Alltag in Deutschland – Miete oder Essen?

Reicht es für Miete und Essen? (Symbolbild - Armut)

In Deutschland sinkt die Arbeitslosenquote seit Jahren – und immer weniger Menschen können von ihrer Arbeit leben. Die Gewinne der Unternehmen erreichen immer neue Höhen, die Steuereinnahmen sprudeln – doch für immer mehr Menschen lautet die Frage “Zahle ich meine Miete oder esse ich?”. Denn die Einkommen der einfachen Menschen und vor allem Rentner und Familien können immer weniger mit den explodierenden Mieten in Ballungsräumen mithalten.

Anstieg der Mieten in den letzten 10 Jahren

  • Berlin +104%
  • München +61%
  • Nürnberg +54%

Bezahlbarer Wohnraum wird zum Luxus

Mieterprotest gegen Umwandlung in Eigentumswohnungen (Karl-Marx-Allee – Berlin)

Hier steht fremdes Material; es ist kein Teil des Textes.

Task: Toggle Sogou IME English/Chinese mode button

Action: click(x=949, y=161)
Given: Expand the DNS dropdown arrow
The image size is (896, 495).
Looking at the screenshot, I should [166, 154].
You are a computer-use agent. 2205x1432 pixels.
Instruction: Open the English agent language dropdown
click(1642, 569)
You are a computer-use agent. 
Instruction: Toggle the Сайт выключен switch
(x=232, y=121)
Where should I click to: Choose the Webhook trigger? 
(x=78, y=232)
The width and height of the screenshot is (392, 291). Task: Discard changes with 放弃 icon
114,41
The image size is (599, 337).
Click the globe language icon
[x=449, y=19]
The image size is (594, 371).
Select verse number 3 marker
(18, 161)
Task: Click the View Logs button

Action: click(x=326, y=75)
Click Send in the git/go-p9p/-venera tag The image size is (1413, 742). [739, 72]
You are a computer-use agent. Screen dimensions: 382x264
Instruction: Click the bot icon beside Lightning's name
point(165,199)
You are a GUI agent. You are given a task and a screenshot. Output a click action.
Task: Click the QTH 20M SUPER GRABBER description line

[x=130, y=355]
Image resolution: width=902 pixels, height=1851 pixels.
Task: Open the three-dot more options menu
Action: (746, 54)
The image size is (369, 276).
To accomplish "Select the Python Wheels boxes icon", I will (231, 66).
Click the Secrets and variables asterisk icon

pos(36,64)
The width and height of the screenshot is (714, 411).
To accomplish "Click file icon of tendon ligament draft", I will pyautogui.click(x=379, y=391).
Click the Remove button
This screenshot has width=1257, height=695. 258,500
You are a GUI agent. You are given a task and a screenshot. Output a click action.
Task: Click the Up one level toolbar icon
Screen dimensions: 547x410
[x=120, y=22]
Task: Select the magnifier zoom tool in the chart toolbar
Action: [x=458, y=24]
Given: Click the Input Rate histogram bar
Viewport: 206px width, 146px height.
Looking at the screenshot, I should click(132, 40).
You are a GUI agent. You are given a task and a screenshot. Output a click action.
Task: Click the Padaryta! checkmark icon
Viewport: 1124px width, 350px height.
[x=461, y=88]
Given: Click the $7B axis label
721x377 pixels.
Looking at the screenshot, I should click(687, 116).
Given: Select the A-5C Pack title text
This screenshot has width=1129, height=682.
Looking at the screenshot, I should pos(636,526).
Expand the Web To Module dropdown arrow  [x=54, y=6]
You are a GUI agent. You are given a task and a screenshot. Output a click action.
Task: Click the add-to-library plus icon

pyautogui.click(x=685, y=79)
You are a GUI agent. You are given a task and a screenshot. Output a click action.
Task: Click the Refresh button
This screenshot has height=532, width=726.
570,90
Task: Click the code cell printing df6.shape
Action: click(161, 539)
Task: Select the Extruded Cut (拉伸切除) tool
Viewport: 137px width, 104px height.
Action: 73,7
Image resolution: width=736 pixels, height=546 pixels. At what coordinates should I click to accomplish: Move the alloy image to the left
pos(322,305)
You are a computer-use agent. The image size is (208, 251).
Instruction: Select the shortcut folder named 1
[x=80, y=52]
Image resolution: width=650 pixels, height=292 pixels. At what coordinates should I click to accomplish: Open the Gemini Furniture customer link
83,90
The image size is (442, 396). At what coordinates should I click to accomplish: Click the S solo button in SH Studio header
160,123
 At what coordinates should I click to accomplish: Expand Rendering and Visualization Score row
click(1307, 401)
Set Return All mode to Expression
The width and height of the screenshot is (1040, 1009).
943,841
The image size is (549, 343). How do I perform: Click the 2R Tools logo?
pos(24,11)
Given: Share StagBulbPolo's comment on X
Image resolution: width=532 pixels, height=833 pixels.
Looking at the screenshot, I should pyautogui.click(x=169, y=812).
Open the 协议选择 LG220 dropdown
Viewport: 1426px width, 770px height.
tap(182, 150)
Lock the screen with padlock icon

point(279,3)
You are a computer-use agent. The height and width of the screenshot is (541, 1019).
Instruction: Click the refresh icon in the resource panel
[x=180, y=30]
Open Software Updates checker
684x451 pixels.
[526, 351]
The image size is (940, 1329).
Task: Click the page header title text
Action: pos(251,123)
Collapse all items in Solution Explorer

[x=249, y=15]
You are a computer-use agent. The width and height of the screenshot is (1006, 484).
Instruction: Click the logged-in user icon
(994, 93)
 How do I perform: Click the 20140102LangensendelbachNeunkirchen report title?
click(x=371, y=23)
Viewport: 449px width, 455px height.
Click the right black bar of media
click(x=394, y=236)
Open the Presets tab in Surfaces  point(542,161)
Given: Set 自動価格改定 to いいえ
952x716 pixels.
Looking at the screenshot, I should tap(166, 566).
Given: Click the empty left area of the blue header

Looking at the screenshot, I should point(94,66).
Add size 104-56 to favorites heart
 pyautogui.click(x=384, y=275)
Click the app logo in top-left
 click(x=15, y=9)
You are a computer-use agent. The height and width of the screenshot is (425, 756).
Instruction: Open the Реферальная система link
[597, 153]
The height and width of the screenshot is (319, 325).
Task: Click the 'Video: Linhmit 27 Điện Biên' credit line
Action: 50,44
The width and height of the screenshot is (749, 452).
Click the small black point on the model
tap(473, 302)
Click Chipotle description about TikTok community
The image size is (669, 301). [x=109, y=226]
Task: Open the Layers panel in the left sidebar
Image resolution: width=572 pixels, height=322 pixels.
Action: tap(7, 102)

Bezahlbarer Wohnraum wird immer knapper. Denn Asylanten, Refugees, Armutsrentner, Alg2er usw. konkurrieren um den gleichen bezahlbaren Wohnraum. Ein Wohnraum der immer knapper wird, da in Deutschland der Staat massiv die Förderung von Sozialwohnungen reduziert hat und der Immobilienmarkt immer mehr zu Spielwiese von Immobilienheuschrecken und anonymen Immobilienfonds wird. Immobilienheuschrecken an die Kommunen in den letzten 10 Jahren den kommunalen und von Steuergeldern finanzierten Wohnraum zu Niedrigstpreisen verschleudert haben, statt dieses Volksvermögen zu bewahren und zu vermehren – damit jeder Deutsche eine bezahlbare Wohnung haben kann. Die Interessen des Kapitalmarktes waren wichtiger als ein Dach über den Kopf für das deutsche Volk.

Immer mehr Rentner und Kinder auf Tafel angewiesen

Der Anteil an Rentner bei den Besucher der Tafel hat sich in den letzten Jahren verdoppelt. Jeder Dritte (ca. 500.000) bei bei der Tafel ist ein Jugendlicher oder ein Kind. 1.500.000 Menschen sind auf die Tafel angewiesen um genug zu Essen zu haben. Deutschland ist ein reiches Land – doch die Armut wird für immer mehr Deutsche zum Alltag – und so fragen sie sich “Zahle ich Miete oder esse ich?”